Ross Gold a une solide stratégie axée sur la médecine pour apporter des infusions d’extraits de fleurs et de cannabis de qualité médicale, etc. aux patients à travers le Canada, mais comme je le dis toujours, le cannabis récréatif n’existe pas. C’est toujours bon pour vous de toute façon vous l’utilisez. Cela dit, je suis un GRAND fan de l’utilisation du cannabis à des fins récréatives comme moyen de se détendre et pour certaines personnes de les aider à se débarrasser des opiacés, de l’alcool et d’autres substances addictives tout en pouvant profiter de leurs amis et de leur famille.

J’adore me faire cuire, planer, soulever, prendre des médicaments… Appelez ça comme vous voulez.
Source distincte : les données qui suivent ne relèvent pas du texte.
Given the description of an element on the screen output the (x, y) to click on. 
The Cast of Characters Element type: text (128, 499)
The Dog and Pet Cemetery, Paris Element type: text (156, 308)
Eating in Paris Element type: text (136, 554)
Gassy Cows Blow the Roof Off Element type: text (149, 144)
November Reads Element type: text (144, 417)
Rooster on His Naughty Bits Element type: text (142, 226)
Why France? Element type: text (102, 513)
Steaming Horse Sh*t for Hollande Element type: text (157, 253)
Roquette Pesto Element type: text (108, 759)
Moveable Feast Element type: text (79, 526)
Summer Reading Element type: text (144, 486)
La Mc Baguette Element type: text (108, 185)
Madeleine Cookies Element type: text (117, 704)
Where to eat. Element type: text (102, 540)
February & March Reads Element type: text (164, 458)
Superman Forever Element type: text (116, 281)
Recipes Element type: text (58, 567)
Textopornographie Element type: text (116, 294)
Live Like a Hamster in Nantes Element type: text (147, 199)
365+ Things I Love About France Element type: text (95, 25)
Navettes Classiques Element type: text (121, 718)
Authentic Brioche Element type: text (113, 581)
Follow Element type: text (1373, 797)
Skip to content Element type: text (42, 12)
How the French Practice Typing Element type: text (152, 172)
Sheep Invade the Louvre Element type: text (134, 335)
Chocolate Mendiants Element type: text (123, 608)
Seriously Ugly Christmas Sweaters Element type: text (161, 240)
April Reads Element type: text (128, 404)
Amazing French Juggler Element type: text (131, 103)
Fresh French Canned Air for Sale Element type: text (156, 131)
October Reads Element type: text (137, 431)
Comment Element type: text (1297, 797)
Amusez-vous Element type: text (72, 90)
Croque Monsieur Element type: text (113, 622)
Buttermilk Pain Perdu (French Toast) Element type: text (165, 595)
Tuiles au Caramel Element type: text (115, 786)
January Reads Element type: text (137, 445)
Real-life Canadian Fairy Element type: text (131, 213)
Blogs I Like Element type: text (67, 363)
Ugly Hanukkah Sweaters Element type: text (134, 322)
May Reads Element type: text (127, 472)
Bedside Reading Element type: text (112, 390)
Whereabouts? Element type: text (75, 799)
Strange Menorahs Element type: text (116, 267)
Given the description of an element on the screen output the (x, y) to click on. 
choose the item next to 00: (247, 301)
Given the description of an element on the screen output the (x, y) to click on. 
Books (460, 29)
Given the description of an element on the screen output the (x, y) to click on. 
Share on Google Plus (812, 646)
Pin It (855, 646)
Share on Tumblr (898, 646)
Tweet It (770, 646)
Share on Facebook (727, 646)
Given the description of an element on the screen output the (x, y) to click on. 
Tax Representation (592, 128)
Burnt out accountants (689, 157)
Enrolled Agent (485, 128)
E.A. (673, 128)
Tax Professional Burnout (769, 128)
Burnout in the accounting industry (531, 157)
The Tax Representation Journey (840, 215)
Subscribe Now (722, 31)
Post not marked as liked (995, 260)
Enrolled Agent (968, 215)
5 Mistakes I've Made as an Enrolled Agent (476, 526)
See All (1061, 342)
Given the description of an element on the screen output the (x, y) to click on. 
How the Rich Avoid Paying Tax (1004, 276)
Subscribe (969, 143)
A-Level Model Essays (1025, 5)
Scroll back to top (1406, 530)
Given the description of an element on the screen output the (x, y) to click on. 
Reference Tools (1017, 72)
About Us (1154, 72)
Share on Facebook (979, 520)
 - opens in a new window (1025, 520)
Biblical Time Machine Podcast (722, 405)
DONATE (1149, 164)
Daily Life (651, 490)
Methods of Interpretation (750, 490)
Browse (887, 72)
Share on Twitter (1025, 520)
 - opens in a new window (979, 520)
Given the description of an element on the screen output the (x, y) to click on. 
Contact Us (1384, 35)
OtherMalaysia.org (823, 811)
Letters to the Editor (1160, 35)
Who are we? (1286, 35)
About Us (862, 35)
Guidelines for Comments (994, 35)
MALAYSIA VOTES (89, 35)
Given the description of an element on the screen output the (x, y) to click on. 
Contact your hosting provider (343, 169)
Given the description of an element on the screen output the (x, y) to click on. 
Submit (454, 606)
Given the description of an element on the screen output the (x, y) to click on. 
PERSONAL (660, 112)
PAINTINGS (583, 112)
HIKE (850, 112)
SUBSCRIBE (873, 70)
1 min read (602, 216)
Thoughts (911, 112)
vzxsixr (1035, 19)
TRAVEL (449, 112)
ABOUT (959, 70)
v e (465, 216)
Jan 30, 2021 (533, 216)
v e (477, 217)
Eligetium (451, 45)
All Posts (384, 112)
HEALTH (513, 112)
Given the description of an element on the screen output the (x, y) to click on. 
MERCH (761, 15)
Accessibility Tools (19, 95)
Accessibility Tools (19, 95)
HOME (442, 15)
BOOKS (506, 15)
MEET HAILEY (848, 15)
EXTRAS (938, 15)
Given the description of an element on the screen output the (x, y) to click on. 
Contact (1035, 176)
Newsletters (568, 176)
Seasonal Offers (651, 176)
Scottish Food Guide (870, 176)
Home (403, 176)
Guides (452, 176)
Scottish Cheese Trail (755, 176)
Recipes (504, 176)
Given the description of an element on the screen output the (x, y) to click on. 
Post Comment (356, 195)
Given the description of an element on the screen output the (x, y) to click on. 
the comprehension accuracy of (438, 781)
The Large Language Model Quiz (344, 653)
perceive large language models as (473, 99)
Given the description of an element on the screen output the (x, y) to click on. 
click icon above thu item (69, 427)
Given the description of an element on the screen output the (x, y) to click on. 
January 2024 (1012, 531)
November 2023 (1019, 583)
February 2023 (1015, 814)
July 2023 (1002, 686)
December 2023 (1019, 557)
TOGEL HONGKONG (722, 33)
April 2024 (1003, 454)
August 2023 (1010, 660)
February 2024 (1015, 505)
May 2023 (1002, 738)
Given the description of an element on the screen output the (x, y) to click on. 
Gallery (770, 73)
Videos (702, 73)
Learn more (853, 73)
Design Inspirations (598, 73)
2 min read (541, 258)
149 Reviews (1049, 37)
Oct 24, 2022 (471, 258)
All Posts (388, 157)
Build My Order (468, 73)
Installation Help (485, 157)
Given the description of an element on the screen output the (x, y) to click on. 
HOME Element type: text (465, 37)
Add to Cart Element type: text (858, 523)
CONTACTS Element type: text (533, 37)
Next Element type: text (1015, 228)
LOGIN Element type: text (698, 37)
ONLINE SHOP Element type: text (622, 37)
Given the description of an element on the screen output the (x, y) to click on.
Je suis un enfant de la prohibition sur le point d’avoir 50 ans. C’est dans mon sang. Je l’aime comme ça.

Votre Instagram est génial et je peux vraiment vous dire que vous aimez vraiment la plante et donnez la priorité à la qualité et à l’utilisateur final. La qualité est-elle une priorité pour Ross’ Gold, et comment pensez-vous que l’entreprise est positionnée pour changer l’industrie du cannabis au Canada ?

La qualité et la confiance des gens signifient tout pour nous chez Ross Gold.

Nos clients sauront par le sceau d’approbation Ross Gold que nous avons fait preuve de diligence raisonnable en n’apportant que des producteurs et des transformateurs de fleurs et de produits de cannabis artisanaux de qualité supérieure.

Où peut-on trouver l’or de Ross ?

En 2021, les produits de cannabis Ross’Gold seront disponibles partout au Canada en ligne et dans les magasins d’un océan à l’autre.